The use of specially designed slots etched into the interior of a patch antenna to broaden the bandwidth of a microstrip antenna without changing the overall form factor of the antenna is disclosed in an article by Ali, Sittironnarit, Hwang, Sadler, and Hayes, entitled “Wideband/Dual-Band Packaged Antenna for 5–6 GHz WLAN Application,” that appeared in the February, 2004 issue of the journal IEEE Transactions on Antennas and Propagation. However, this article does not disclose the use of an RFID tag having a microstrip antenna on a metal bottle cap.

Accordingly, it is an object of the present invention to provide an RFID tag employing an antenna that can be mounted on the exterior of a metal closure for a container and that provides the same functionality as a conventional RFID tag mounted on a plastic closure for a container.

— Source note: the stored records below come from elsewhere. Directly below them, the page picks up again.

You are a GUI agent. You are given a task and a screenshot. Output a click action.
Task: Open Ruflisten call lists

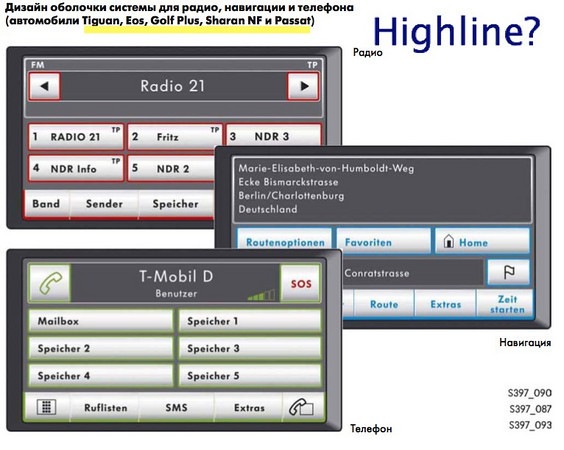105,407
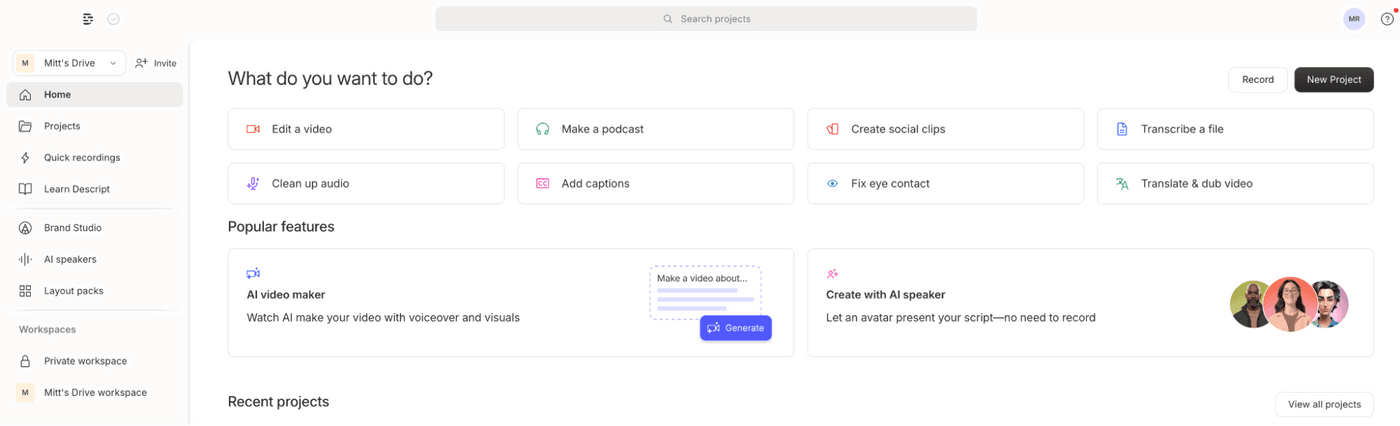Go to Quick recordings in sidebar
The width and height of the screenshot is (1400, 426).
click(x=82, y=158)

It is a further object of the present invention to provide an RFID tag for mounting on a metal cap that is not subject to close tolerances in manufacturing.

SUMMARY OF THE INVENTION

The present invention is directed to an RFID tag system which communicates with a base station at a predetermined frequency for use with a container having a metal closure. The RFID tag system includes an antenna and insulator adapted to be mounted to an exterior surface of the metal closure and an RFID chip coupled to said antenna and adapted to be coupled to the metal closure. In a first embodiment, the RFID chip is mounted outside the metal closure. In a second embodiment, the RFID chip is mounted within the metal closure and connected to the antenna outside the metal closure through an electrical feedthrough connection in the metal closure.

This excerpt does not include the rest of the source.